Perirenal, perigonadal and subcutaneous adipose tissues were carefully dissected and weighed to determine the fat pad weight as percentage of total body weight. To determine fat pad cell number, perirenal adipose tissue was resected, weighed, and immediately frozen in liquid nitrogen. About 50 µg of tissue were homogenized, and genomic DNA was extracted using Quant-iT PicoGreen (Invitrogen) as described by the manufacturer. DNA was measured by fluorimetric method.

Biochemical analyses

16-h fasted mice were injected intraperitoneally with D-glucose (1 g/kg body weight) and 10 min later, with insulin (5 U/kg body weight). After 10 min, heart, skeletal muscle, adipose tissue and liver were rapidly extracted, freeze clamped in liquid nitrogen and homogenized as described previously [28]. Control tissues from untreated fasted mice were obtained in parallel. Immunoblotting analyses were performed following standard procedures. Antibodies to mouse DMPK were from Zymed Laboratories. Antibodies to insulin receptor β-subunit, caveolin 3 and caveolin 1 were from BD Transduction Laboratories. All other antibodies used were from Cell Signaling Technology. Immunoblots were scanned and signals were quantified using HP Precisionscan Pro and Syngene Gene Tools software. Shown are representative immunoblot data from at least 3 independent experiments which were quantified and expressed as the mean±SEM relative ratio of phosphoprotein to total protein between untreated and insulin-treated mice.
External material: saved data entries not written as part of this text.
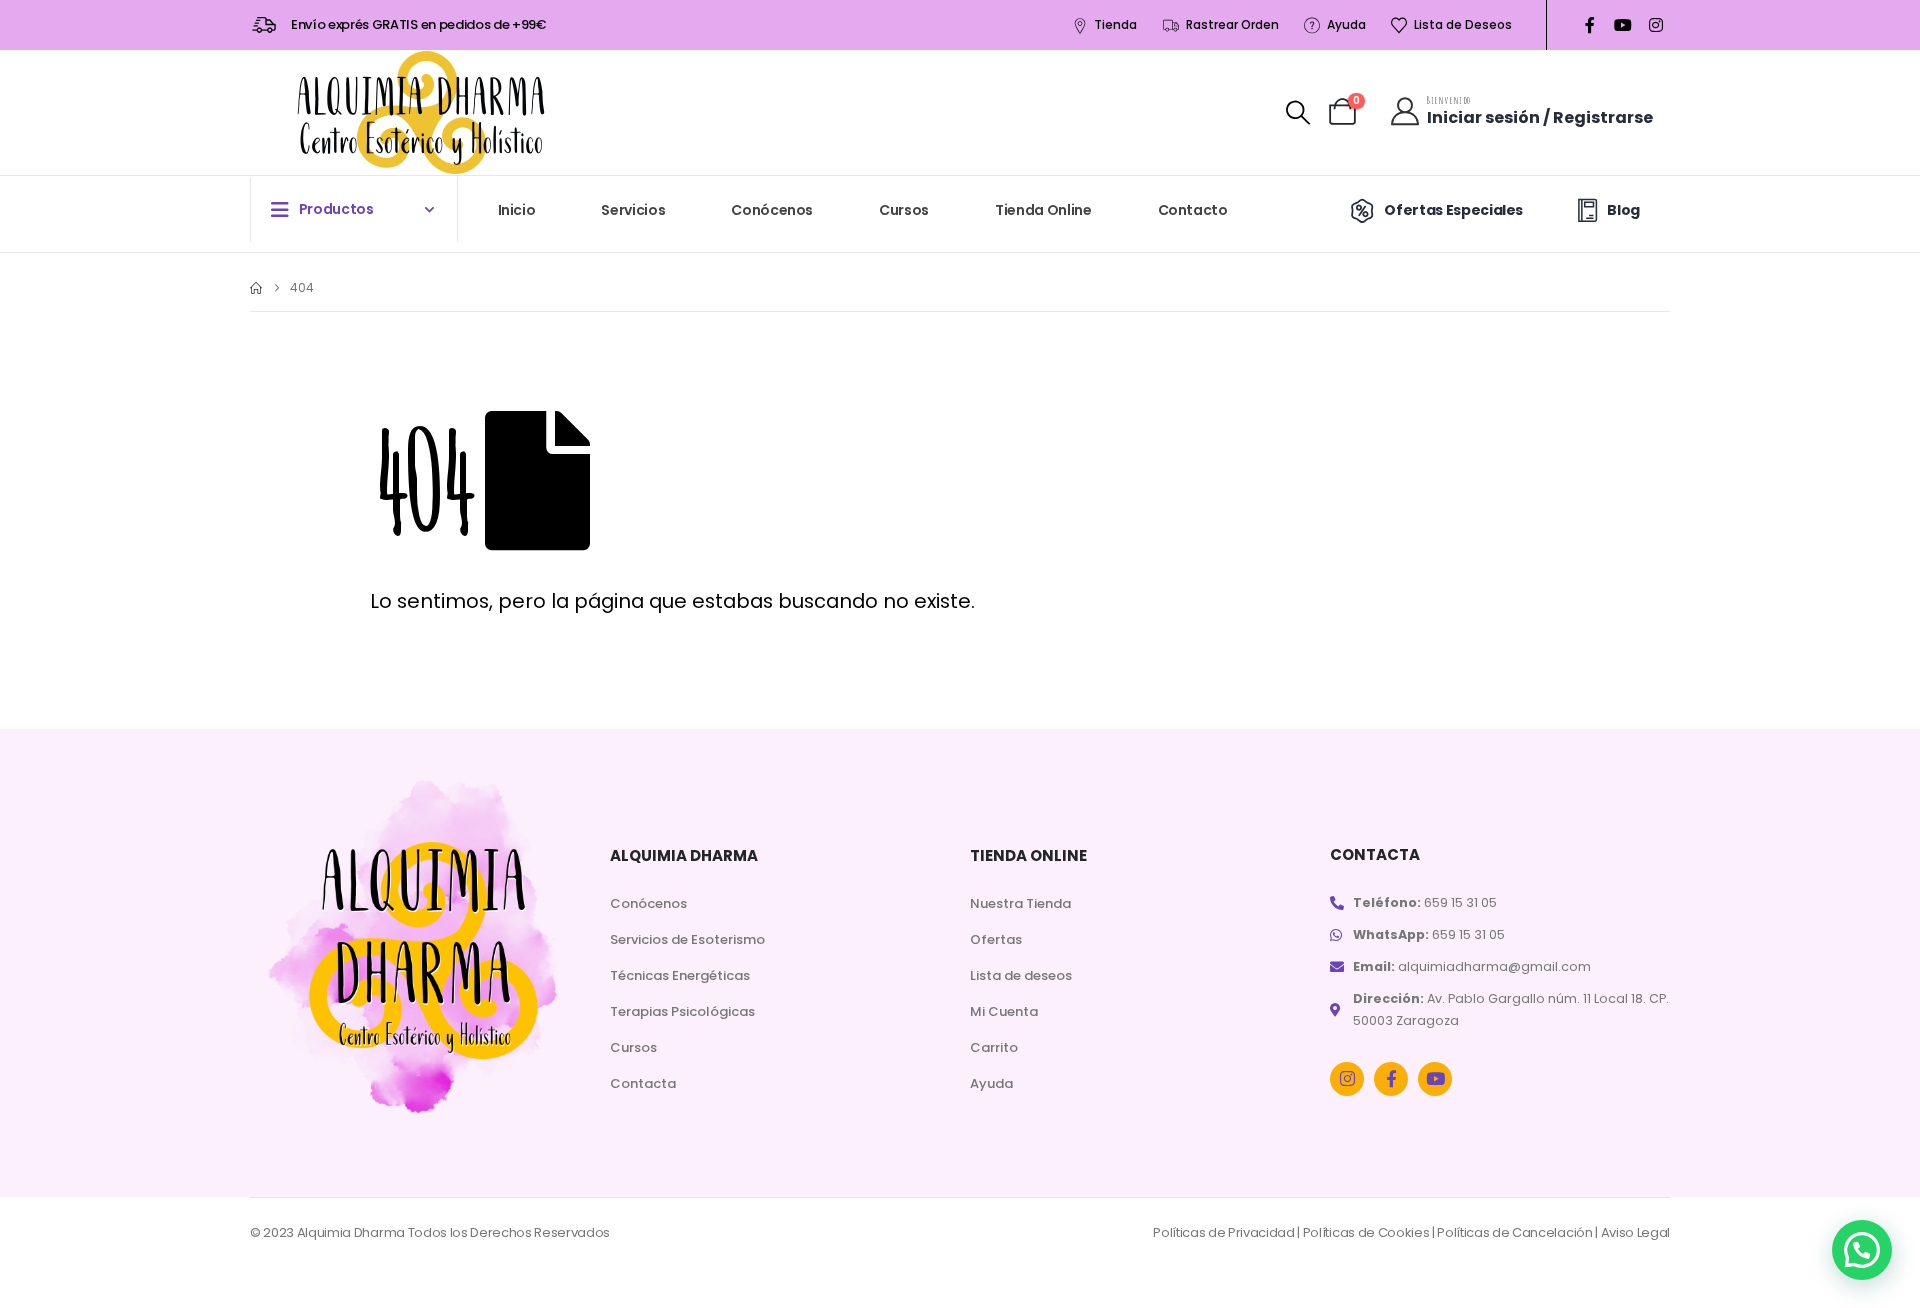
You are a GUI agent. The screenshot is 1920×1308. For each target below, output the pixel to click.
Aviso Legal (1635, 1232)
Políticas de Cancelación (1514, 1232)
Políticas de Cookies (1366, 1232)
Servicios (633, 210)
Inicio (517, 210)
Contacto (1193, 210)
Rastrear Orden (1232, 24)
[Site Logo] (421, 112)
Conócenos (772, 210)
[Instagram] (1655, 25)
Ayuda (1346, 24)
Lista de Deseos (1463, 24)
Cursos (904, 210)
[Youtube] (1622, 25)
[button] (1297, 113)
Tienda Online (1043, 210)
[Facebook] (1589, 25)
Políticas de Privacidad (1224, 1232)
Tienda (1115, 24)
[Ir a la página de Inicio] (256, 288)
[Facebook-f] (1391, 1079)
Gene transfer by adenovirus vectors

Adenoviruses expressing myc-tagged human DMPK were generated by homologous recombination as described [28]. Subconfluent C2C12 cells were infected for 2 h with 100 plaque-forming units/cell of adenovirus vector encoding either myc-DMPK or green fluorescent protein (GFP) before the addition of a suitable volume of myogenic culture media (DMEM with 5% horse serum and antibiotics). After 2 days, myotubes were treated with or without 100 nM insulin for 30 min at 37°C, harvested, lysed and analyzed by immunoblotting as described above.

Cell transfection and confocal microscopy

For cell transfection experiments, HeLa cells on coverslips were transiently transfected using Lipofectamine 2000 (Invitrogen) according to the manufacturer's instructions. Plasmids used were: myc-tagged wtDMPK and myc-tagged ΔMADMPK [22]; myc-tagged K110ADMPK [28]; yellow fluorescent protein-tagged insulin receptor (YFP-InsR) [39]; and green fluorescent protein-tagged IGF-1 receptor (GFP-IGF-1) [40]. Thirty-six hours after transfection, cells were serum starved for 3 h, then washed in PBS, fixed for 30 minutes in 4% w/v paraformaldehyde and processed for immunofluorescence as described above. Antibodies used were anti-myc rabbit polyclonal antibody (Upstate), anti-myc mAb 9E10 (ATCC), mAb anti-GM130 [Amersham Biosciences], anti-mouse Cy5-conjugated IgG (Jackson), anti-rabbit Alexa Fluor 555 IgG (Molecular Probes) and anti-mouse Alexa Fluor 594 IgG [Molecular Probes]. For staining of actin filaments, the coverslips were incubated with phalloidin conjugated to Alexa Fluor 594 (Molecular Probes). Cells were examined using a Zeiss LSM510 confocal laser microscope with an oil immersion 63×/NA1.3 objective. Micrographs shown are representative optical sections imaged through the centre of the cell. At least 20 cells for each condition of 3 independent experiments were examined and subjected to quantification analyses using Image J software.

Statistical analysis

Data are presented as mean±standard error. Statistical analysis was performed using a two-tailed unpaired t-test. Two-way analysis of variance (ANOVA) was applied for multiple comparisons, followed by the Bonferroni post hoc test. Values of P<0.05 were considered as statistically significant.